Yeah, aren’t you curious as to what he’s looking at? Well, aren’t you?

Okay, okay, I get it. Yes, some guys actually do have a problem with porn; they are addicted to looking at pictures, and some of them masturbate so much that they barely have enough energy for you later on. That’s why you need to lock them up in a chastity device, so they will only be able to…

Hold on, wait,  sorry — That’s the current motto of the chastity nuts on the internet, and is not in any way reflective of real life. Or, at least, real mature, adult life.

And yes, some women become very insecure about the porn that their partners might be looking at because they are constantly comparing themselves, and I think that there is some merit to discussing this. If you are a size 4 woman with B-cup boobs, and your partner is ogling a copy of Big’Uns in the basement behind the furnace, then it’s natural for you to wonder if your partner is thinking about someone else, someone you can’t possibly emulate. 

But these are issues that mature adults should be able to discuss, and come to some kind of agreement or compromise. I’ve heard from real-life woman friends who have bemoaned their husband’s “porn addiction,” only to discover later that hubby’s “porn” was a Sports Illustrated swimsuit calendar, or a Playboy Playmate poster; the latter is especially ironic considering that the tv show “The Girls Next Door”(about “Playmates” living in the various Playboy mansions) is watched mainly by women.

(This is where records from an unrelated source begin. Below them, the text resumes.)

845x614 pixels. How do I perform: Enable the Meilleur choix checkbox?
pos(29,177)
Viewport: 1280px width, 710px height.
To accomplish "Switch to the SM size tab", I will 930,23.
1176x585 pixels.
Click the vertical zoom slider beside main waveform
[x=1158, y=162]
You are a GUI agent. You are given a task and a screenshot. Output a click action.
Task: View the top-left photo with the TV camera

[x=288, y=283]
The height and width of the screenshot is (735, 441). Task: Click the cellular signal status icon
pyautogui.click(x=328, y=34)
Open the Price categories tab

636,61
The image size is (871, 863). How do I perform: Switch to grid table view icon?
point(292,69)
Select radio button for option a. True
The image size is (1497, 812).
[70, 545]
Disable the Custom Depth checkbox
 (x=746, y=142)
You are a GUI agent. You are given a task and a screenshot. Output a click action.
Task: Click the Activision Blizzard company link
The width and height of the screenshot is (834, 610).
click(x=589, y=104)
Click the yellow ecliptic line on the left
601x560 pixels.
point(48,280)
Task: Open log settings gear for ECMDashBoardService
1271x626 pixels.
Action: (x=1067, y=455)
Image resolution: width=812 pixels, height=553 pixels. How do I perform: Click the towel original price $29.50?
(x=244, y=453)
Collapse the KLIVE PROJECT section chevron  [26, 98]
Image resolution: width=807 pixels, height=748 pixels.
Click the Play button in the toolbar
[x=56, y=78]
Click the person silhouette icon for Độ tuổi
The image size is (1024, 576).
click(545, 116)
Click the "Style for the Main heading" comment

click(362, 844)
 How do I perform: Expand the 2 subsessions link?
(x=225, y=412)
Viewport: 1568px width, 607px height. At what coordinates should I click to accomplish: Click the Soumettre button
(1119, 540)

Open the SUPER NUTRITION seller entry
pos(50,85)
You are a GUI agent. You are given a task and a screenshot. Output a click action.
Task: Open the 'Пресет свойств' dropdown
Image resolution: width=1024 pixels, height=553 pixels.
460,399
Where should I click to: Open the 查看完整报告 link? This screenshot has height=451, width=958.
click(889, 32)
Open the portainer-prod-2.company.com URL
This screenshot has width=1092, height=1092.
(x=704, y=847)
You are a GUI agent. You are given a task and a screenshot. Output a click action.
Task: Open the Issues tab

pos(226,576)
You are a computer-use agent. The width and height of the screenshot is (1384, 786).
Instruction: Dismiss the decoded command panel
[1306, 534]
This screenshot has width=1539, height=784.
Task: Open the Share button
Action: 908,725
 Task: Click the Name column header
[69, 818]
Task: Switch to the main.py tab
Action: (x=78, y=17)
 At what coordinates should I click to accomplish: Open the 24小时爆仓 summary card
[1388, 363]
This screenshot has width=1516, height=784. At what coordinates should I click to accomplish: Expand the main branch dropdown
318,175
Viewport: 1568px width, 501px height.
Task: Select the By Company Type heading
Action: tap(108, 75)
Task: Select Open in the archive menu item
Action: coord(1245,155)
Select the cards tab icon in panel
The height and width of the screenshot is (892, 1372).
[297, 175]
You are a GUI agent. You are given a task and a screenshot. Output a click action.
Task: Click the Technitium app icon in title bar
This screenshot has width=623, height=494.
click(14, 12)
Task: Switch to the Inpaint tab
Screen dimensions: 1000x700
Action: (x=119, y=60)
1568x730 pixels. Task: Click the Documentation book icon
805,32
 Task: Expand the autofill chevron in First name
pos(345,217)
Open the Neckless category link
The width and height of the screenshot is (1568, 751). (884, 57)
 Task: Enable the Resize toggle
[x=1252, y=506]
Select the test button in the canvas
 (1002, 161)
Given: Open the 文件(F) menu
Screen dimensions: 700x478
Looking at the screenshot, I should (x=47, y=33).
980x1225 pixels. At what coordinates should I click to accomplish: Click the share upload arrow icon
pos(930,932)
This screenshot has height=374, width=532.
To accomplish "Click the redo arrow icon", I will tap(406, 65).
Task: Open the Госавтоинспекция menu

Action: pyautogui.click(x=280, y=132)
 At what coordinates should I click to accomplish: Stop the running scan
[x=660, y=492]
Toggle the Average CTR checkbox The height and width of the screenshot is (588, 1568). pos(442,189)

Look, sometimes relationships turn weird simply because people fail to treat each other like adults. I once had a partner that used to think it was her job to “catch” me doing things wrong, whether is was cleaning the bathroom, tracking dirt on the floor, or replacing the toilet paper the wrong way on the roll. Each time she “caught” me doing something that was perfectly normal for me (which wasn’t porn, by the way), but that she didn’t like, we had a huge argument. I spent a couple of miserable years learning to hide things, until one day I suddenly realized what I was doing (i.e., acting like a teenager), and just stopped hiding, and began insisting  that if she had a problem, she was welcome to talk to me like an adult, but until then, I’d continue to do things my way.

The relationship lasted about a month after that, which taught me that some people actually do want to play out their child/parent models, or at least, can’t seem to think in other ways. So, if this is you, then by all means buy the porn sniffers. But don’t be surprised when he starts password protecting his accounts, and finds other ways to hide things from you.